To begin with, Crooks is not allowed to live in the same place as the others and is insulted, much like people in the 1930’s. Steinbeck demonstrates this similarity with the bunkhouse. Crooks states, “ ‘I ain’t wanted in the bunkhouse, and you ain’t wanted in my room.’ ‘Why ain’t you wanted?’ Lennie asked. ‘Cause I’m black…’ ” (Steinbeck 68). This illustrates that Crooks has to be seperate from the others because of his color. This is significant because it shows the racial discrimination of the 1930’s, where Caucasians and African Americans were not allowed to live together. Another example of racial discrimination is when another character, Curley’s wife, was calling the stable buck. Curley’s wife calls, “ ‘Stable Buck-ooh, sta-able Buck!’ And then. ‘Where the hell is that God Damn n*****?’ ” (Steinbeck 29). Curley’s wife was insulting Crooks by calling him a n*****. This is important because calling someone n***** is a huge insult now, as well as in the 1930’s. Therefore, Crooks not being allowed in the bunkhouse and being insulted is a good representation of racial discrimination in the 1930’s.

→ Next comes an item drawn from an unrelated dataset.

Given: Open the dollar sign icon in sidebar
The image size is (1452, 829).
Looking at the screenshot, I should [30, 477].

Another representation of the racial discrimination of the 1930’s is that Crooks feels like his voice is not significant to anyone. Crooks is telling Lennie about his family and that there are no other African American families near the bunkhouse. Crooks says, “ ‘There wasn’t another colored family for miles around. And now there ain’t a colored man on this ranch an’ there’s jus’ one family in Soledad’. He laughed. ‘If I say something, why, it’s just a n***** saying it’ ” (Steinnbeck 70). Crooks is saying that since there is no other colored family around him, his voice doesn’t matter. This is important because people in the 1930’s also felt like their voices didn’t matter to people around them. Furthermore, Crooks feels like what he has to say is irrelevant and unimportant. Crooks says, “This is just a n***** talkin’, an’ a busted-back n*****. So it doesn’t mean nothing, see? You couldn’t remember it anyways” (Steinbeck 71). Crooks is explaining to Lennie how his dreams and ideas don’t matter to anyone, just because of his race. This is significant because in the 1930’s, colored people were ignored just because of their race. Therefore, Crooks thinking that what he has to say is unimportant is similar to the 1930’s, where people felt the same way.

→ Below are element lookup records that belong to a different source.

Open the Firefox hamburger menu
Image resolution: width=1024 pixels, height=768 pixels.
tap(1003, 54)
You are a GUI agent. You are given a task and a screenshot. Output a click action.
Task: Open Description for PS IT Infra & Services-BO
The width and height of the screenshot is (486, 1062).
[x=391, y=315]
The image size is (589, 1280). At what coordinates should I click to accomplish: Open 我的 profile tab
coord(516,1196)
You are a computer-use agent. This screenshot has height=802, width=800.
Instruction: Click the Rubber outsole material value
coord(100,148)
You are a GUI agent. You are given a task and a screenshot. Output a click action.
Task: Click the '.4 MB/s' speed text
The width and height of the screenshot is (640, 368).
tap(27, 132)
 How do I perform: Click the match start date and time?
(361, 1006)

Another example is that Crooks is often insulted, and it makes him feel worthless, much like African Americans in the 1930’s. Crooks was telling Curley’s wife to leave his room, and Curley’s wife started insulting him. Steinbeck states, “Crooks stared hopelessly at her, and then he sat down on his junk and drew into himself” (80). After being insulted by Curley’s wife, Crooks is feeling worthless and hopeless. This is how African Americans in the 1930’s felt after being insulted. They felt worthless and they felt like they didn’t matter because of their race. Another example of this is also when Curley’s wife told him he couldn’t speak to her that way and told him about what she could do to him. Curley’s wife says, “ ‘Well you keep your place then, n*****. I could get you strung up on a tree so easy it ain’t even funny’. Crooks had reduced himself to nothing. There was no personality, no ego- nothing to arouse either like or dislike…” (Steinbeck 81). Much like the first example, being insulted made him feel powerless and worthless. He lost his personality and ego. Many African Americans in the 1930’s felt powerless because they were African American. They were insulted and discriminated by Caucasians. Thus, Crooks is often insulted, making him feel worthless and powerless, and this is the way people were treated in the 1930’s.

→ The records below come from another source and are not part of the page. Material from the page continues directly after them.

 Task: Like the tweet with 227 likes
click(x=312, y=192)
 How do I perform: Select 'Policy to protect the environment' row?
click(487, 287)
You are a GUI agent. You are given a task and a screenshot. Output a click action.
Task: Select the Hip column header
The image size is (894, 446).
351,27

In conclusion, Steinbeck demonstrates Crooks as an excellent representation of the racial discrimination in the 1930’s. Crooks is separated from the other workers because is his color, and is insulted by them calling him names. He feels as though his voice does not matter to anything around him. He feels worthless, hopeless, and powerless much like African Americans in the 1930’s. From these examples, it is implied that African Americans and Caucasians are not as equal as society says.